* [EXTRACTED ENTRIES]:
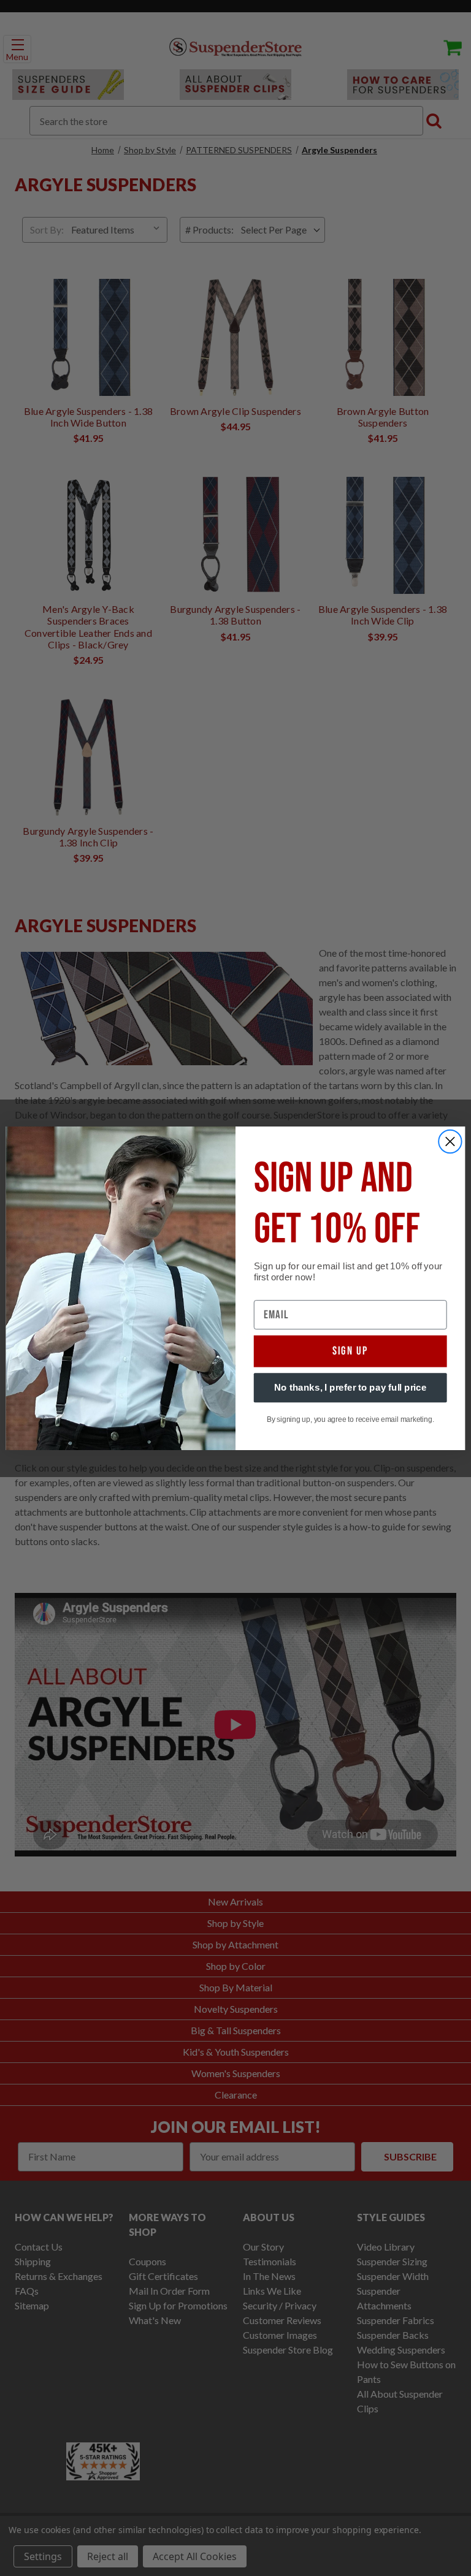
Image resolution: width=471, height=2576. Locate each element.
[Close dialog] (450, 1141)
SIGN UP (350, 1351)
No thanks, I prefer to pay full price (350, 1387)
* * *
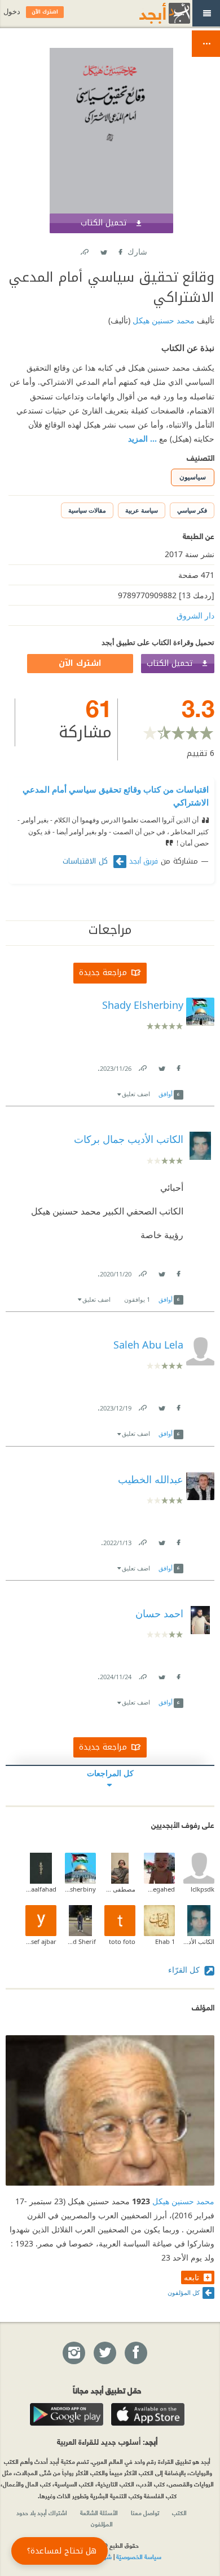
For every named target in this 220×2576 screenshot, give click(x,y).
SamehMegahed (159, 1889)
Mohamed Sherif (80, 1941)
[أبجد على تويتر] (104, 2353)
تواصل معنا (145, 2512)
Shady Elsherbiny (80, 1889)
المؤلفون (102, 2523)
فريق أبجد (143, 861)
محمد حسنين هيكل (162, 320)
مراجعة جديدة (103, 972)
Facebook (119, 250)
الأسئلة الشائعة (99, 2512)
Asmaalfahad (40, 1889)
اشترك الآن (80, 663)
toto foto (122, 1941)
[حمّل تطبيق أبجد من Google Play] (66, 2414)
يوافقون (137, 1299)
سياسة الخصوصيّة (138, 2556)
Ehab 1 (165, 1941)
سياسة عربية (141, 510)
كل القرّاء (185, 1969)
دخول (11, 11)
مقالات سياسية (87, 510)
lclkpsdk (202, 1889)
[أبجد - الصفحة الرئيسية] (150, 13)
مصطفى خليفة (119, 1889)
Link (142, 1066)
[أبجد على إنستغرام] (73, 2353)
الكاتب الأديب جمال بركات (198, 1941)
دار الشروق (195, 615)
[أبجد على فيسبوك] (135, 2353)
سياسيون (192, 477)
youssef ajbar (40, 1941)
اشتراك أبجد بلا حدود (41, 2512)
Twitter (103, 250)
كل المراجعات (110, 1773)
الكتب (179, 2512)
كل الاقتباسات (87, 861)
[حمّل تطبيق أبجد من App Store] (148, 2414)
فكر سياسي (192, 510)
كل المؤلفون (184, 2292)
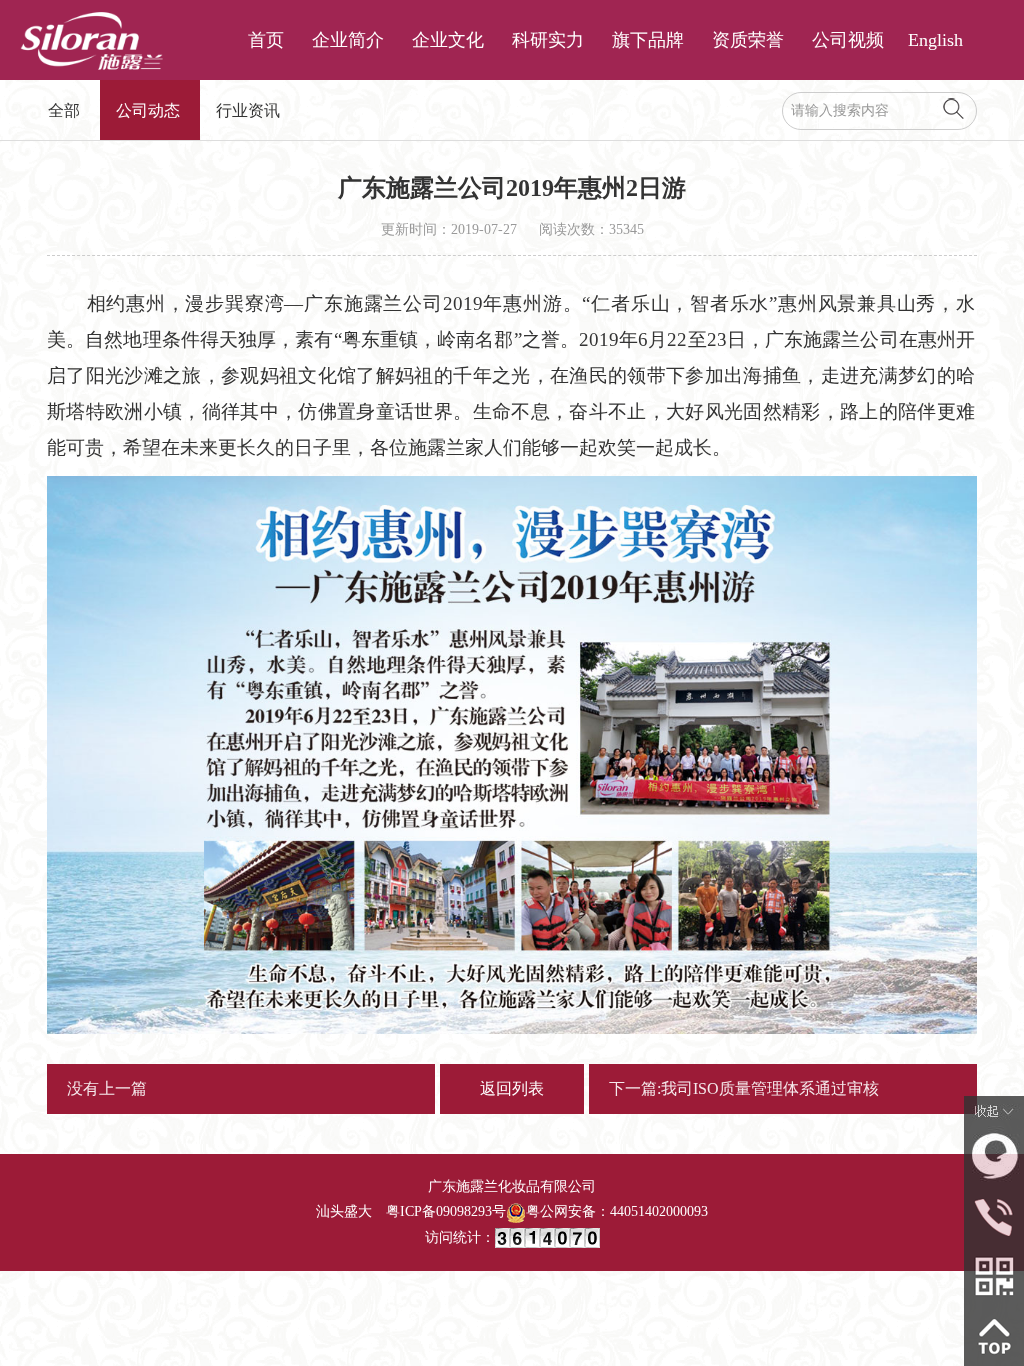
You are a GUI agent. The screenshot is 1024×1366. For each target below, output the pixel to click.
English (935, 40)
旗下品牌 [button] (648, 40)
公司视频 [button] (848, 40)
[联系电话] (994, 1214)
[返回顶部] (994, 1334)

* [TASK TO CARRY OUT]: Out of the listing above, reproduce exactly the lines from the one with "Image resolution: width=471, height=2576." up to and including the one with "No thanks, I".

* [RESPONSE]:
Image resolution: width=471, height=2576. Locate each element.
[Close dialog] (450, 1141)
SIGN UP (350, 1351)
No thanks, I prefer to pay full price (350, 1387)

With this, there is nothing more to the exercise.